Сначала мы различали неясный шум, который усиливался час от часу. Постепенно из монотонного шума стали выделяться протяжные звуки, как бы тяжелые, горькие вздохи, потом мощные удары, потом в хаосе звуков ясно определился ритм — в море разыгрывалась симфония шторма.
Через мол высотой с двухэтажный дом стали сначала перелетать брызги. Вскоре пассажиры могли любоваться, как за стеной вдруг поднимется да поднимется седая грива пены, воды и брызг, а вслед за этим раздастся глухой удар. Сотни тонн соленой воды обрушивались на стену.
Через ворота порта виднелось открытое море — кипящее, вздымающееся и падающее. О маяк, стоящий у входа, разбивались валы, то скрывая его наполовину, то обнажая до основания.

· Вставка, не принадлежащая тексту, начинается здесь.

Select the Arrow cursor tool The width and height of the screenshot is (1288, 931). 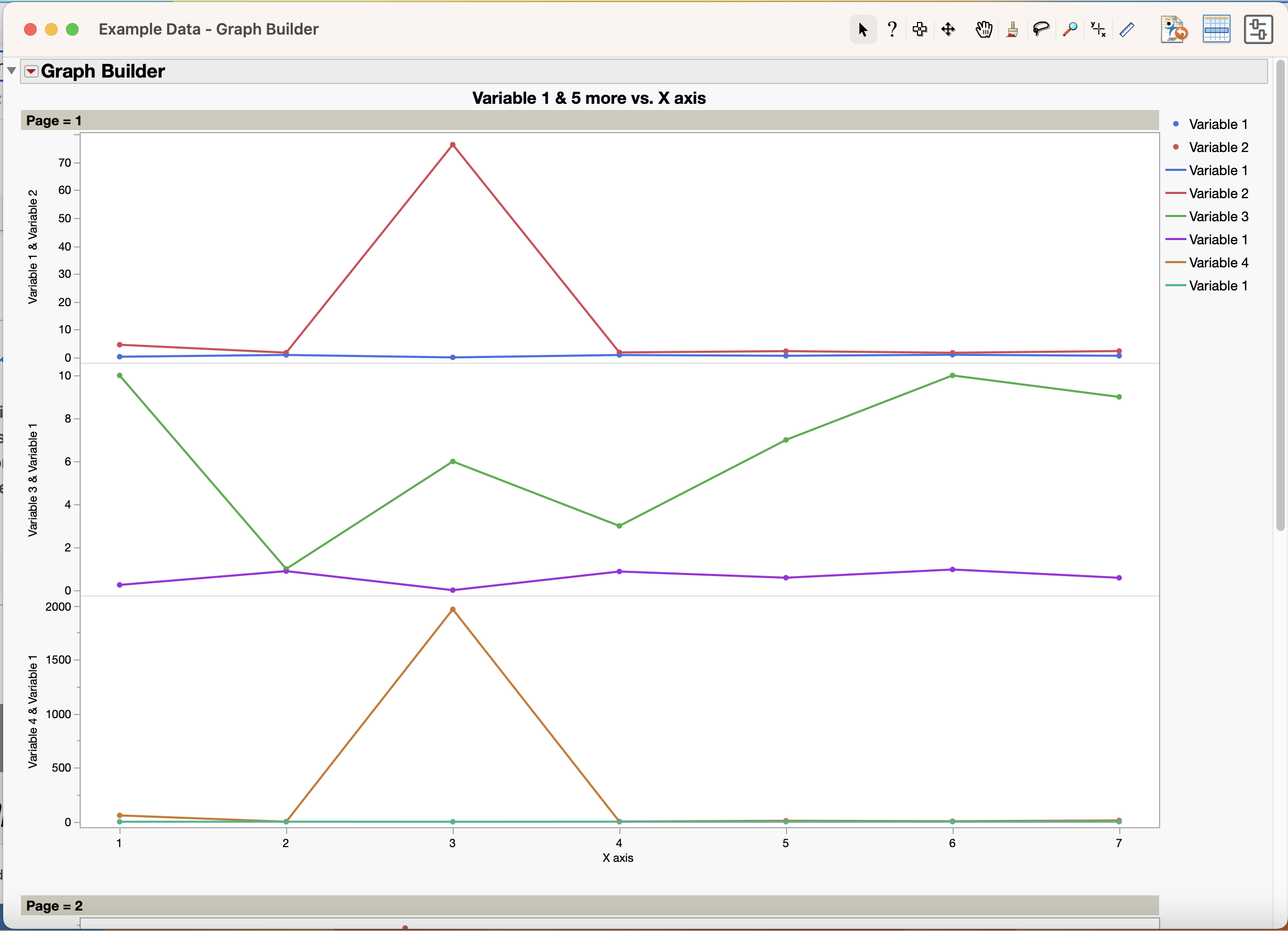[863, 29]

Пассажиры любовались всем этим, но у каждого была мысль: как же пойдет «Трансильвания» в такую погоду? Будет качка, будут неприятности. Даже невозмутимый Базиль, разливая нам вечерний чай, сказал, кивнув в сторону моря: «Плоха есть, очень плоха».
А тут еще все смогли воочию увидеть завтрашнюю судьбу «Трансильвании». В море появилось большое торговое судно. Его буквально клало то на один, то на другой борт, так что мачта с ярким фонариком на ней описывала в лиловом грозовом небе размашистую дугу.

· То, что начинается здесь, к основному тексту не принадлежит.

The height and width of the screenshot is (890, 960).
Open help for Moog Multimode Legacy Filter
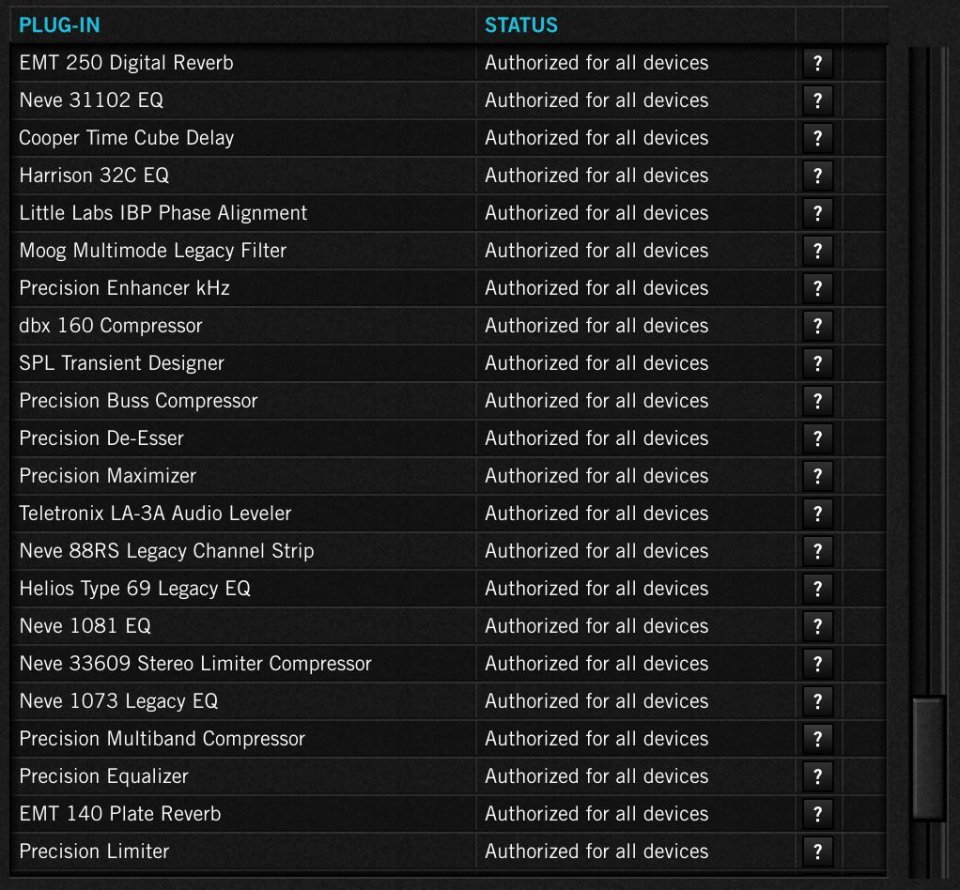pos(817,250)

Засыпало население «Трансильвании» неспокойным сном под мерные удары шторма.
Однако за ночь и гроза и шторм утихли. Море ласково и как бы виновато плескалось у подножья маяка.

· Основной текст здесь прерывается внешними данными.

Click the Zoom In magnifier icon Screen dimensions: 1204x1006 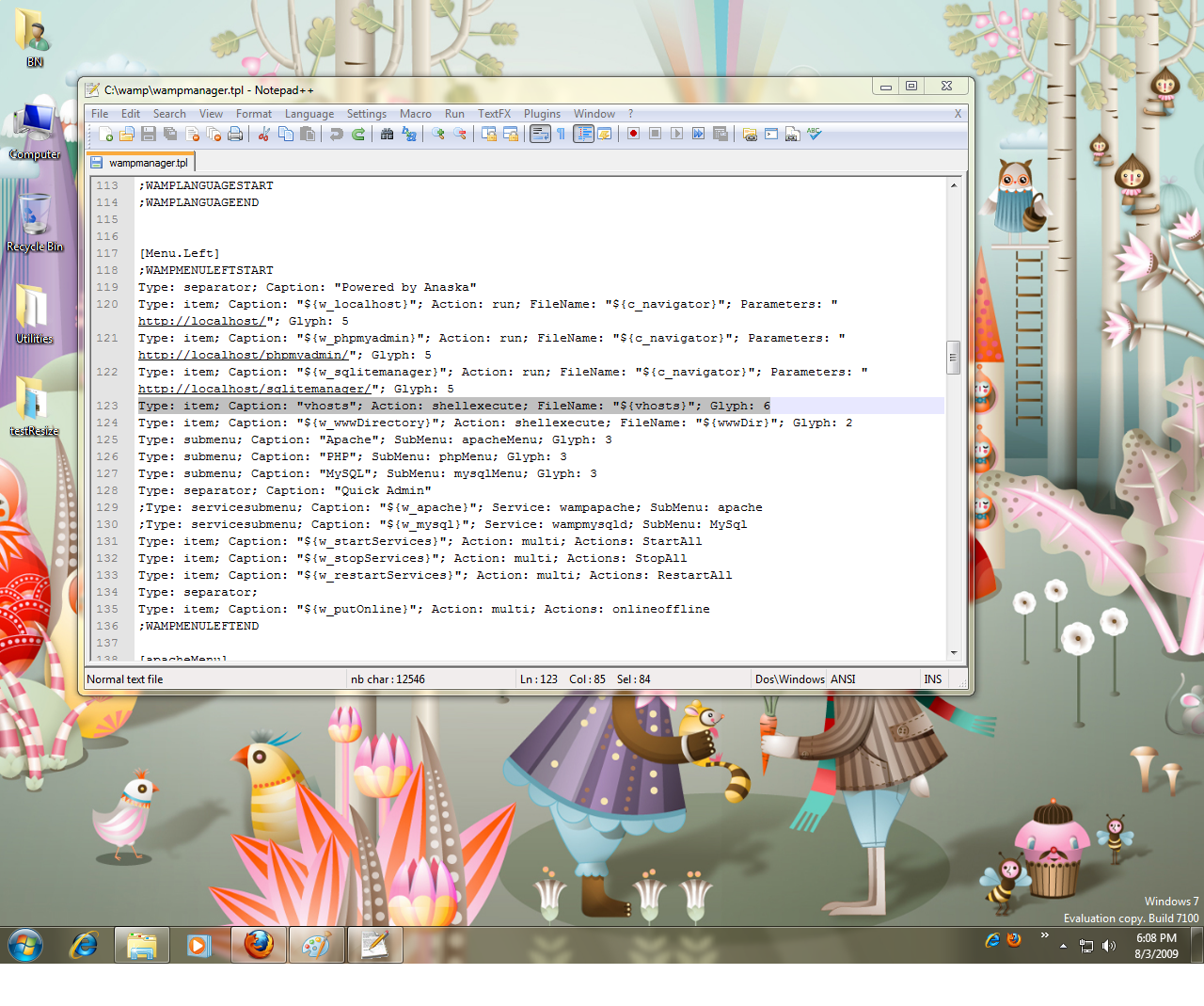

Маленькое суденышко с надписью на борту «Пилот» проводило нас из порта в открытое море, попрощалось тонким жалобным гудочком. «Трансильвания» добродушно пробасила в ответ.
И снова набегают волны, коротко ударяясь в обшивку судна, шипя и пенясь, откатываясь назад. Вскоре справа по борту начались болгарские берега. Я узнал это от молодого паренька, стоявшего на палубе рядом со мной.
— Болгария! — мечтательно произнес он, и по интонации я понял, что это его родина. — Берега издали кажутся голыми, а ведь там все виноградники, сады, поля. Видите белый квадратик у самой воды? Это Балчик, бывший дворец румынской королевы. Она приезжала в Болгарию отдыхать.
— От чего отдыхать?
— Не знаю. Отсюда начинаются золотые пляжи.
Действительно, тонкая, но очень яркая золотая линия отделяла синеву моря от зелени берега.
— Вы что, учились в Москве? — спросил я болгарина.
— Учусь в гидромелиоративном, около Тимирязевки. Был на практике, а теперь домой на побывку.